* **Problem requirements**: Could you reproduce each of the items below word for word, leaving nothing out and changing nothing?

** begin **

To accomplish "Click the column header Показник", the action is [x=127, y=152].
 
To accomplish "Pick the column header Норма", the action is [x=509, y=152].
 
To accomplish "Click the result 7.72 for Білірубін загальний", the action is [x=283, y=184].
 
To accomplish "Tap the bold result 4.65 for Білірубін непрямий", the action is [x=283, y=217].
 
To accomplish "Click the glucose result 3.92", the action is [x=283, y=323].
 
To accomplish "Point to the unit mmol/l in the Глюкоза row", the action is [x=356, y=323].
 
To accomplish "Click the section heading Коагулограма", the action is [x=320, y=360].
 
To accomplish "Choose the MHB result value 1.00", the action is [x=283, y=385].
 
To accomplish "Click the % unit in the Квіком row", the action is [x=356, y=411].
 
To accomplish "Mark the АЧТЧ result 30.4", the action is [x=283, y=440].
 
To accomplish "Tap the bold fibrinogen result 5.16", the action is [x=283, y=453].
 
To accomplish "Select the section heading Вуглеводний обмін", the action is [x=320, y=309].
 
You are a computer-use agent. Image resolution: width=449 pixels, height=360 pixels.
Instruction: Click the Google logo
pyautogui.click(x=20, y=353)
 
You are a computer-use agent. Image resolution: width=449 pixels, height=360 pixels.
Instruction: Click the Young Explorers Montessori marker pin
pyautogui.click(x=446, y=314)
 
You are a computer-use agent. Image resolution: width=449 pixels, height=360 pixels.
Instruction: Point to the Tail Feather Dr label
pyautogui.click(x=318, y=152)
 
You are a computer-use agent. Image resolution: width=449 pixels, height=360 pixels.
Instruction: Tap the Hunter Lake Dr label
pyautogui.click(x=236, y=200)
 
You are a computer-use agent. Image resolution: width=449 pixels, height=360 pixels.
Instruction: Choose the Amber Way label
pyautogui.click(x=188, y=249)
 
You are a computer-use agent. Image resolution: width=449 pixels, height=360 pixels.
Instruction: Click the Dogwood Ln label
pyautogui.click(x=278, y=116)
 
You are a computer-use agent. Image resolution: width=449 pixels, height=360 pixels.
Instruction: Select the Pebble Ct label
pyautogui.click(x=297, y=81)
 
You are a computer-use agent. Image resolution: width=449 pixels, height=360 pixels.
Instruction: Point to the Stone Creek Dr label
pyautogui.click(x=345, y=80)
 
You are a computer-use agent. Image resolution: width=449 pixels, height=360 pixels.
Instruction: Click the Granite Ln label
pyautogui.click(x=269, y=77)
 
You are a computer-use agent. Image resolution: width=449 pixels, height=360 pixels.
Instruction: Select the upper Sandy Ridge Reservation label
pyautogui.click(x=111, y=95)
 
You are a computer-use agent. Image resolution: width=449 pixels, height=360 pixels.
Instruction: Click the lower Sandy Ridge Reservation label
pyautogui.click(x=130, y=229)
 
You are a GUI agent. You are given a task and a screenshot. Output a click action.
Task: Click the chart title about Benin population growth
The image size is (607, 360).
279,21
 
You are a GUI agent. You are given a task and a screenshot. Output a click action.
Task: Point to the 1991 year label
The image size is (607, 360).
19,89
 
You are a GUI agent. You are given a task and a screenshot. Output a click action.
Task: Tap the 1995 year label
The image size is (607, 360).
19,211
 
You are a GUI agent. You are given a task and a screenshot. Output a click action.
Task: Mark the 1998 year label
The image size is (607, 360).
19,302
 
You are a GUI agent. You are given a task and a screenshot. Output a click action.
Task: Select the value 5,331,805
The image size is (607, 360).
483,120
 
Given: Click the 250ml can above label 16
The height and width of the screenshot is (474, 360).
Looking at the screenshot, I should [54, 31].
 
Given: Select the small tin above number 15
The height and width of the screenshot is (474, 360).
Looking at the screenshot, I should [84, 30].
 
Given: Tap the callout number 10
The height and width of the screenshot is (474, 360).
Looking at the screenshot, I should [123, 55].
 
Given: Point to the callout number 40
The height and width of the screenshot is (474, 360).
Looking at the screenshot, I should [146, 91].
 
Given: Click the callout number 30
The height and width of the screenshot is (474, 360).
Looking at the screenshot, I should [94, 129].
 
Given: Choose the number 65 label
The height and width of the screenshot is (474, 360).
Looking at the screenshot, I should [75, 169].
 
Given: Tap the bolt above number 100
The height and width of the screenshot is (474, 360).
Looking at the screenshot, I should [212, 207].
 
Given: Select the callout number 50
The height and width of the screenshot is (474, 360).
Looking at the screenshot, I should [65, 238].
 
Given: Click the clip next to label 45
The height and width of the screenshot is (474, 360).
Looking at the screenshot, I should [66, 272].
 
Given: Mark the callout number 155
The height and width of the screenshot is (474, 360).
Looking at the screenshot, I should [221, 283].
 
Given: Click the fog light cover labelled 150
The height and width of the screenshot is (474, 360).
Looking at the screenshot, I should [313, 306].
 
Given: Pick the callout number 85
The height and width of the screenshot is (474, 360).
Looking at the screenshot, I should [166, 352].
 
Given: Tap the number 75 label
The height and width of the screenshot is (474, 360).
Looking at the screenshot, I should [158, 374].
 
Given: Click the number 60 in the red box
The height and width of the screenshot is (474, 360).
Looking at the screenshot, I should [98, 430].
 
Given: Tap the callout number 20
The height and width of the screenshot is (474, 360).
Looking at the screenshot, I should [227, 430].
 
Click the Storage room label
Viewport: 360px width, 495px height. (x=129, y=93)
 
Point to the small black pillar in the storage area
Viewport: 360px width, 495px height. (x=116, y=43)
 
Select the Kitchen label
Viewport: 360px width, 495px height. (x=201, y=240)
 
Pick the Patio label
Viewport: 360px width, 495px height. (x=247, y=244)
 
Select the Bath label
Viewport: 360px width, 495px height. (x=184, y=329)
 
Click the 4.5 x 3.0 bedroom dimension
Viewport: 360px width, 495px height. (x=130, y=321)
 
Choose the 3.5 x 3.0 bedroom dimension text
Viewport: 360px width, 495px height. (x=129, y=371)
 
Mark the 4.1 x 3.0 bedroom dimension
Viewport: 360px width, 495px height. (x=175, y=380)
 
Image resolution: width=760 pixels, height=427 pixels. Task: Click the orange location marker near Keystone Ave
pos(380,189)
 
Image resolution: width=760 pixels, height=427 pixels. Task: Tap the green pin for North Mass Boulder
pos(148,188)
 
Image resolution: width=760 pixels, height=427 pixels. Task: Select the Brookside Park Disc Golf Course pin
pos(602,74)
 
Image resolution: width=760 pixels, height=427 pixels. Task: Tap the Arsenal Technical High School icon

** end **

* **Reply to the exercise**:
To accomplish "Click the column header Показник", the action is [x=127, y=152].
 
To accomplish "Pick the column header Норма", the action is [x=509, y=152].
 
To accomplish "Click the result 7.72 for Білірубін загальний", the action is [x=283, y=184].
 
To accomplish "Tap the bold result 4.65 for Білірубін непрямий", the action is [x=283, y=217].
 
To accomplish "Click the glucose result 3.92", the action is [x=283, y=323].
 
To accomplish "Point to the unit mmol/l in the Глюкоза row", the action is [x=356, y=323].
 
To accomplish "Click the section heading Коагулограма", the action is [x=320, y=360].
 
To accomplish "Choose the MHB result value 1.00", the action is [x=283, y=385].
 
To accomplish "Click the % unit in the Квіком row", the action is [x=356, y=411].
 
To accomplish "Mark the АЧТЧ result 30.4", the action is [x=283, y=440].
 
To accomplish "Tap the bold fibrinogen result 5.16", the action is [x=283, y=453].
 
To accomplish "Select the section heading Вуглеводний обмін", the action is [x=320, y=309].
 
You are a computer-use agent. Image resolution: width=449 pixels, height=360 pixels.
Instruction: Click the Google logo
pyautogui.click(x=20, y=353)
 
You are a computer-use agent. Image resolution: width=449 pixels, height=360 pixels.
Instruction: Click the Young Explorers Montessori marker pin
pyautogui.click(x=446, y=314)
 
You are a computer-use agent. Image resolution: width=449 pixels, height=360 pixels.
Instruction: Point to the Tail Feather Dr label
pyautogui.click(x=318, y=152)
 
You are a computer-use agent. Image resolution: width=449 pixels, height=360 pixels.
Instruction: Tap the Hunter Lake Dr label
pyautogui.click(x=236, y=200)
 
You are a computer-use agent. Image resolution: width=449 pixels, height=360 pixels.
Instruction: Choose the Amber Way label
pyautogui.click(x=188, y=249)
 
You are a computer-use agent. Image resolution: width=449 pixels, height=360 pixels.
Instruction: Click the Dogwood Ln label
pyautogui.click(x=278, y=116)
 
You are a computer-use agent. Image resolution: width=449 pixels, height=360 pixels.
Instruction: Select the Pebble Ct label
pyautogui.click(x=297, y=81)
 
You are a computer-use agent. Image resolution: width=449 pixels, height=360 pixels.
Instruction: Point to the Stone Creek Dr label
pyautogui.click(x=345, y=80)
 
You are a computer-use agent. Image resolution: width=449 pixels, height=360 pixels.
Instruction: Click the Granite Ln label
pyautogui.click(x=269, y=77)
 
You are a computer-use agent. Image resolution: width=449 pixels, height=360 pixels.
Instruction: Select the upper Sandy Ridge Reservation label
pyautogui.click(x=111, y=95)
 
You are a computer-use agent. Image resolution: width=449 pixels, height=360 pixels.
Instruction: Click the lower Sandy Ridge Reservation label
pyautogui.click(x=130, y=229)
 
You are a GUI agent. You are given a task and a screenshot. Output a click action.
Task: Click the chart title about Benin population growth
The image size is (607, 360).
279,21
 
You are a GUI agent. You are given a task and a screenshot. Output a click action.
Task: Point to the 1991 year label
The image size is (607, 360).
19,89
 
You are a GUI agent. You are given a task and a screenshot. Output a click action.
Task: Tap the 1995 year label
The image size is (607, 360).
19,211
 
You are a GUI agent. You are given a task and a screenshot. Output a click action.
Task: Mark the 1998 year label
The image size is (607, 360).
19,302
 
You are a GUI agent. You are given a task and a screenshot. Output a click action.
Task: Select the value 5,331,805
The image size is (607, 360).
483,120
 
Given: Click the 250ml can above label 16
The height and width of the screenshot is (474, 360).
Looking at the screenshot, I should [54, 31].
 
Given: Select the small tin above number 15
The height and width of the screenshot is (474, 360).
Looking at the screenshot, I should [84, 30].
 
Given: Tap the callout number 10
The height and width of the screenshot is (474, 360).
Looking at the screenshot, I should [123, 55].
 
Given: Point to the callout number 40
The height and width of the screenshot is (474, 360).
Looking at the screenshot, I should [146, 91].
 
Given: Click the callout number 30
The height and width of the screenshot is (474, 360).
Looking at the screenshot, I should [94, 129].
 
Given: Choose the number 65 label
The height and width of the screenshot is (474, 360).
Looking at the screenshot, I should [75, 169].
 
Given: Tap the bolt above number 100
The height and width of the screenshot is (474, 360).
Looking at the screenshot, I should [212, 207].
 
Given: Select the callout number 50
The height and width of the screenshot is (474, 360).
Looking at the screenshot, I should [65, 238].
 
Given: Click the clip next to label 45
The height and width of the screenshot is (474, 360).
Looking at the screenshot, I should [66, 272].
 
Given: Mark the callout number 155
The height and width of the screenshot is (474, 360).
Looking at the screenshot, I should [221, 283].
 
Given: Click the fog light cover labelled 150
The height and width of the screenshot is (474, 360).
Looking at the screenshot, I should [313, 306].
 
Given: Pick the callout number 85
The height and width of the screenshot is (474, 360).
Looking at the screenshot, I should [166, 352].
 
Given: Tap the number 75 label
The height and width of the screenshot is (474, 360).
Looking at the screenshot, I should [158, 374].
 
Given: Click the number 60 in the red box
The height and width of the screenshot is (474, 360).
Looking at the screenshot, I should [98, 430].
 
Given: Tap the callout number 20
The height and width of the screenshot is (474, 360).
Looking at the screenshot, I should [227, 430].
 
Click the Storage room label
Viewport: 360px width, 495px height. (x=129, y=93)
 
Point to the small black pillar in the storage area
Viewport: 360px width, 495px height. (x=116, y=43)
 
Select the Kitchen label
Viewport: 360px width, 495px height. (x=201, y=240)
 
Pick the Patio label
Viewport: 360px width, 495px height. (x=247, y=244)
 
Select the Bath label
Viewport: 360px width, 495px height. (x=184, y=329)
 
Click the 4.5 x 3.0 bedroom dimension
Viewport: 360px width, 495px height. (x=130, y=321)
 
Choose the 3.5 x 3.0 bedroom dimension text
Viewport: 360px width, 495px height. (x=129, y=371)
 
Mark the 4.1 x 3.0 bedroom dimension
Viewport: 360px width, 495px height. (x=175, y=380)
 
Image resolution: width=760 pixels, height=427 pixels. Task: Click the orange location marker near Keystone Ave
pos(380,189)
 
Image resolution: width=760 pixels, height=427 pixels. Task: Tap the green pin for North Mass Boulder
pos(148,188)
 
Image resolution: width=760 pixels, height=427 pixels. Task: Select the Brookside Park Disc Golf Course pin
pos(602,74)
 
Image resolution: width=760 pixels, height=427 pixels. Task: Tap the Arsenal Technical High School icon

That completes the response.